Some time ago I wrote about advanced searching with Word, and also, advanced use of replace. Here's another one: a quick way to remove extra spaces. If you're like me, you occasionally put three spaces after a full stop (that's a period for US readers), or simply hit the space bar twice in the middle of a sentence. You can go blind searching by eye for extra white space on the screen, so save your eyesight and let the computer do it for you.

Run the Find/Replace dialog in Word. That's cntrl-f on the keyboard or Edit --> Find on the menu bar.

The string you're searching for is this:


[!\!\.\"\?^l]  


I've inverted the the colours and made it large so you can see there are two spaces at the end of the search string. You must include those two spaces in the search, or this won't work. Make sure you click the More button and then check the Use wildcards checkbox. Here's a screenshot:




If you don't care about the technicalities, you can stop reading now and just use the search as I described. Otherwise, here's how it works.

The two spaces at the end of the string will match any two spaces in your manuscript.

The problem is we want to catch two spaces in the middle of sentences, but two spaces is always correct when a sentence ends and a new one begins. We have to exclude the start of sentences; that's what the gobbledygook does.

Everything inside the square brackets [ ... ] will match a single character. The exclamation mark ! right at the start means match any one character except those that follow. A sentence could end in a full-stop (that's the \.), an exclamation mark (that's the \!), or a question mark (\?).

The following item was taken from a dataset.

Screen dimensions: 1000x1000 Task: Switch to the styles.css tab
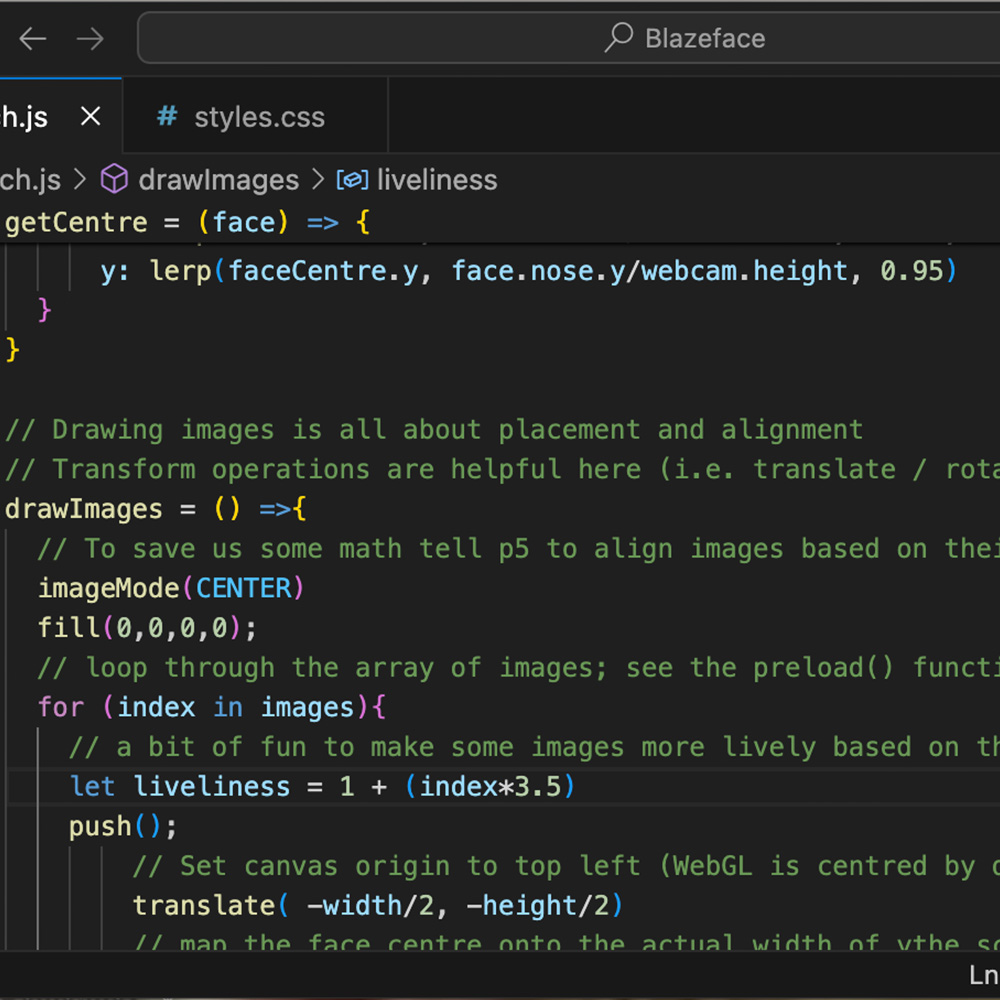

We have to deal with the situation where a sentence ends with dialogue, in which case the final character is a speech mark (\"). We also don't care if the spaces trail the end of a paragraph (that's the ^l). The backslash character \ before the punctuation in each case is merely an instruction to Word to treat the following character as a literal, because each of those characters has a special meaning when wildcards are turned on. The \ escapes the special meaning. The ^l is a special symbol that denotes the end of a paragraph (actually, any manual line break).

So three spaces will be caught anywhere. Two spaces will be ignored if they're preceded by standard end-of-sentence punctuation. Two spaces preceded any other character will be caught, because the square brackets will match anything except the end of a sentence.